Aim of the task - Give the entries again in full. Nothing may be altered.

Data supplied -

-----

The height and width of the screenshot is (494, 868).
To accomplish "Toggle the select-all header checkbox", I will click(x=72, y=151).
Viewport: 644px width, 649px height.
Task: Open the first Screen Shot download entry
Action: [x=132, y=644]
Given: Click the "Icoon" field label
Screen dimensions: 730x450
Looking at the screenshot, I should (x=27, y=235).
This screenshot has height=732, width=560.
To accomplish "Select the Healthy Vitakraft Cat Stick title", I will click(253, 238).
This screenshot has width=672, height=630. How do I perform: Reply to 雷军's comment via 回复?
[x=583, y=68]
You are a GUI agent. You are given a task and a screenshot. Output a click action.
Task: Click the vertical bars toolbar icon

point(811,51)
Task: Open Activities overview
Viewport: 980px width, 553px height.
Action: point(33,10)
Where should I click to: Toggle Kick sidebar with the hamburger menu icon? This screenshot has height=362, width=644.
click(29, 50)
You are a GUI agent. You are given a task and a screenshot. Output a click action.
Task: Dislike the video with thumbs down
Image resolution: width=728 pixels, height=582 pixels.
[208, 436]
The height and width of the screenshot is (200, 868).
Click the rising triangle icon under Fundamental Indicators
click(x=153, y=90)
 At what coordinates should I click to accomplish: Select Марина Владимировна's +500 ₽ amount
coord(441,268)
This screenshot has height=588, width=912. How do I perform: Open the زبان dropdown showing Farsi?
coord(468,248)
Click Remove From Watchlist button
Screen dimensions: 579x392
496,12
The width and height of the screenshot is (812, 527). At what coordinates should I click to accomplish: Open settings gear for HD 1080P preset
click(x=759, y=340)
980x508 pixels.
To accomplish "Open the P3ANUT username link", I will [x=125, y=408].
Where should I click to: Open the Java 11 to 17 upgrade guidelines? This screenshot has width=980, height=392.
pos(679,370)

-----

Result for this exercise -
The height and width of the screenshot is (494, 868).
To accomplish "Toggle the select-all header checkbox", I will click(x=72, y=151).
Viewport: 644px width, 649px height.
Task: Open the first Screen Shot download entry
Action: [x=132, y=644]
Given: Click the "Icoon" field label
Screen dimensions: 730x450
Looking at the screenshot, I should (x=27, y=235).
This screenshot has height=732, width=560.
To accomplish "Select the Healthy Vitakraft Cat Stick title", I will click(253, 238).
This screenshot has width=672, height=630. How do I perform: Reply to 雷军's comment via 回复?
[x=583, y=68]
You are a GUI agent. You are given a task and a screenshot. Output a click action.
Task: Click the vertical bars toolbar icon

point(811,51)
Task: Open Activities overview
Viewport: 980px width, 553px height.
Action: point(33,10)
Where should I click to: Toggle Kick sidebar with the hamburger menu icon? This screenshot has height=362, width=644.
click(29, 50)
You are a GUI agent. You are given a task and a screenshot. Output a click action.
Task: Dislike the video with thumbs down
Image resolution: width=728 pixels, height=582 pixels.
[208, 436]
The height and width of the screenshot is (200, 868).
Click the rising triangle icon under Fundamental Indicators
click(x=153, y=90)
 At what coordinates should I click to accomplish: Select Марина Владимировна's +500 ₽ amount
coord(441,268)
This screenshot has height=588, width=912. How do I perform: Open the زبان dropdown showing Farsi?
coord(468,248)
Click Remove From Watchlist button
Screen dimensions: 579x392
496,12
The width and height of the screenshot is (812, 527). At what coordinates should I click to accomplish: Open settings gear for HD 1080P preset
click(x=759, y=340)
980x508 pixels.
To accomplish "Open the P3ANUT username link", I will [x=125, y=408].
Where should I click to: Open the Java 11 to 17 upgrade guidelines? This screenshot has width=980, height=392.
pos(679,370)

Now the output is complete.